• _The task_:
Reproduce the material with "trash can" replaced by "garbage bin" and everything else unchanged, leaving out the pictures.

[Text and element pointing records]
•••

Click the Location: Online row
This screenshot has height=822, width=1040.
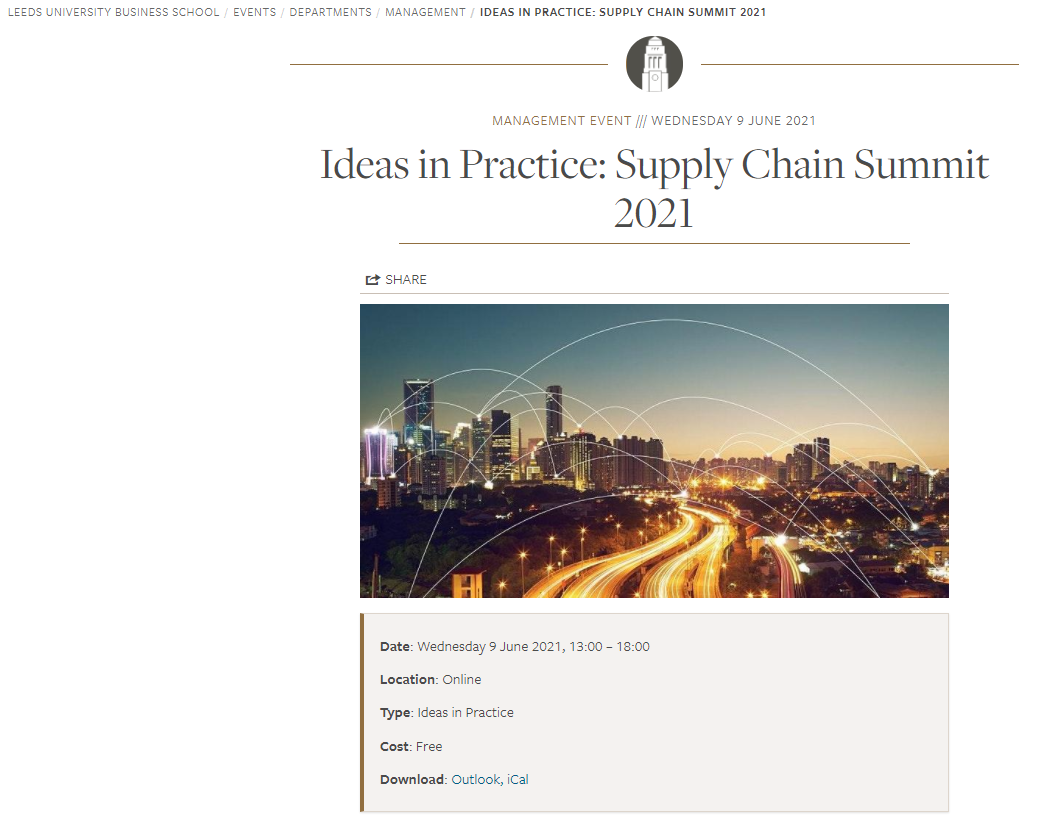click(x=431, y=680)
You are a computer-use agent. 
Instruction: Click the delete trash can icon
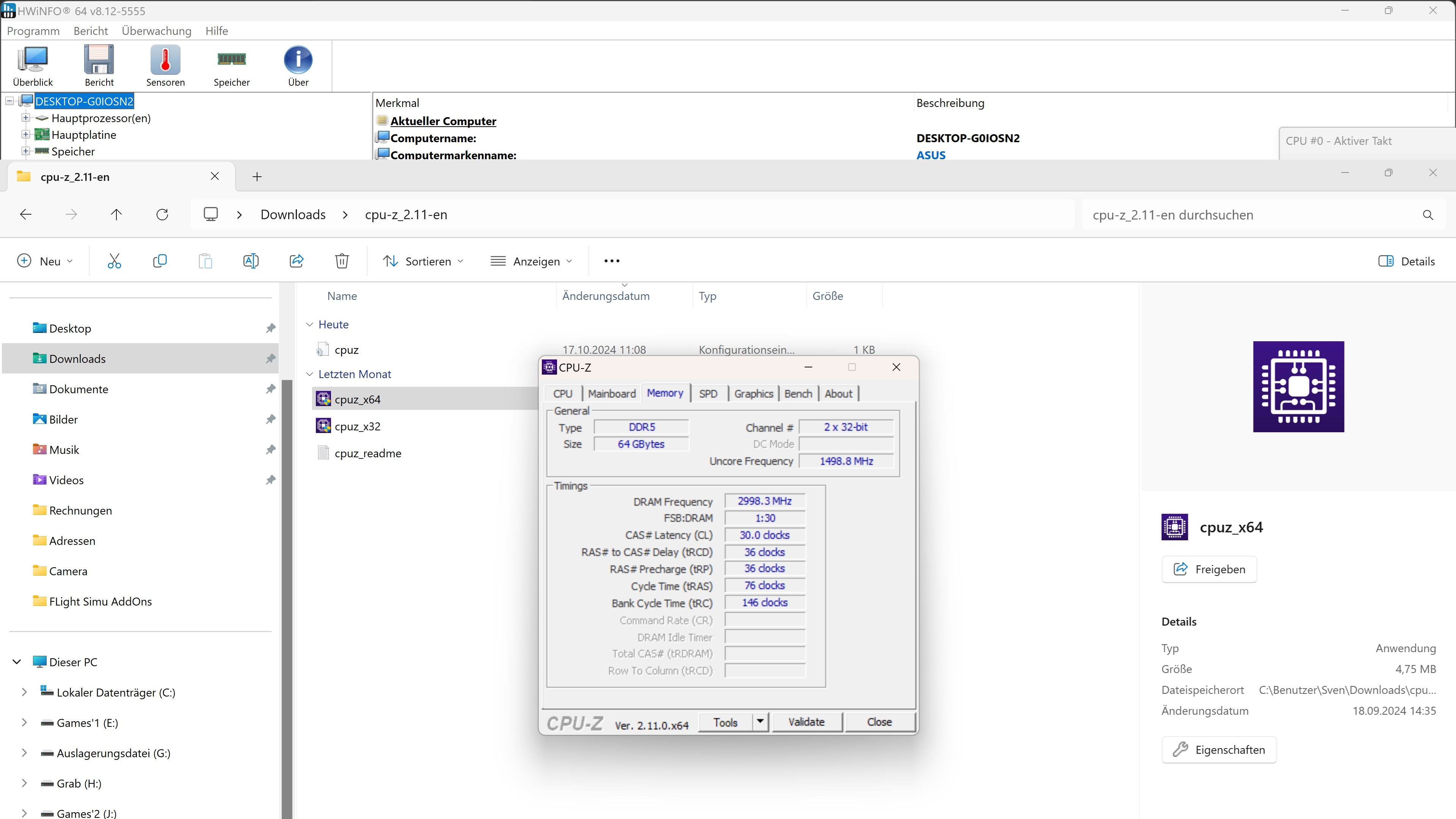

•••

• _Complete answer_:
Click the Location: Online row
This screenshot has height=822, width=1040.
click(x=431, y=680)
You are a computer-use agent. 
Instruction: Click the delete garbage bin icon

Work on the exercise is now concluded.